Video games have officially become a part of popular culture. Whether one points to the viral sensation of Fortnite, or the success of various consoles and mobile games, it is clear that gaming has become a part of our everyday culture. Video games have been around for quite some time now and always enjoyed some level of popularity among the youth. However, today's levels of gaming have reached unprecedented levels. Approximately 64% of American households hold someone that plays video games once a day. Furthermore, Fortnite boasts a registered playerbase of over 200 million players, and continues to climb everyday.

As the industry grows larger however, it is beginning to shift and change from what it once dealt in. I grew up with classics ranging from Mario Kart to the Jedi Knight Series. Many of the games I used to play were created with an unprecedented level of soul and creativity. The industry grew to treat games like an art for a while. That has begun to change in recent years as major companies like EA have turned into massive money-making machines. First of all, many of the games I grew up with were not lacking in content. I could have played Star Wars Battlefront I and II (the original early 2000s versions) for hours on end, and there was NO DLC. Today, it is rare that you see a AAA game release that does not include a season pass or DLC. Why relase a game and force the customer to pay extra when there is more to be added on? Second of all, loot crates and other forms of in-game gambling plague the market. Of course, EA, Activision, and other major companies have been a part of this disturbing trend. It has caught enough media attention now that some governments are even considering regulating video game loot crates.

However, the most disturbing trend of all is mobile gaming. Mobile gaming has sucked in the young rich children of America. These are cheap, simple, and uninspired games meant to rake in money. Essentially, these games will benefit from in-app purchases through what they call "whales." These "whales" are typically young, rich, gamers who have the money to make large purchases. These customers provide the bulk of the influx of money leaving other gamers with little to no content to enjoy, or the inability to play against pay-to-win gamers. This is causing greater harm to the industry as a whole because it is making companies lazy. Rather than spend millions on a AAA game, companies are making apps that bait the customers into buying in-game currencies or extra lives. The days where games had soul and inspiration are dying out. A clear example of this was the Battlefront I and II reboot by EA which was boring and copied major shooters which had already been made.

*Dataset excerpt*.
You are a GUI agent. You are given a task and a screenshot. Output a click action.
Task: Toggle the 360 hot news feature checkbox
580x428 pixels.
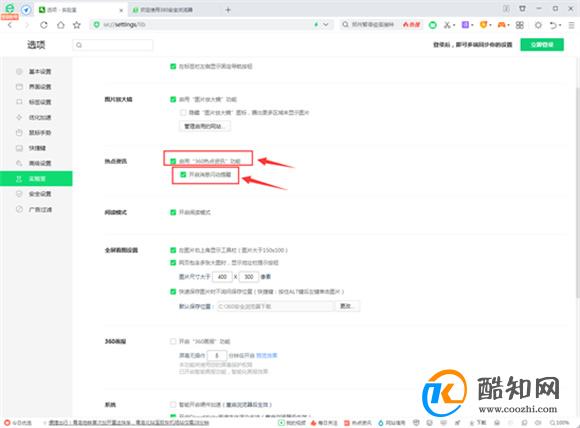tap(173, 161)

*Work to complete*.
a – List every video game or game series that the essay on the video game industry mentions by name.
b – Translate this sentence from the essay on the video game industry into Spanish: "The industry grew to treat games like an art for a while."

*Answers to the exercise*.
a –
Fortnite
Mario Kart
Jedi Knight Series
Star Wars Battlefront I and II

b – Durante un tiempo, la industria llegó a tratar los juegos como un arte.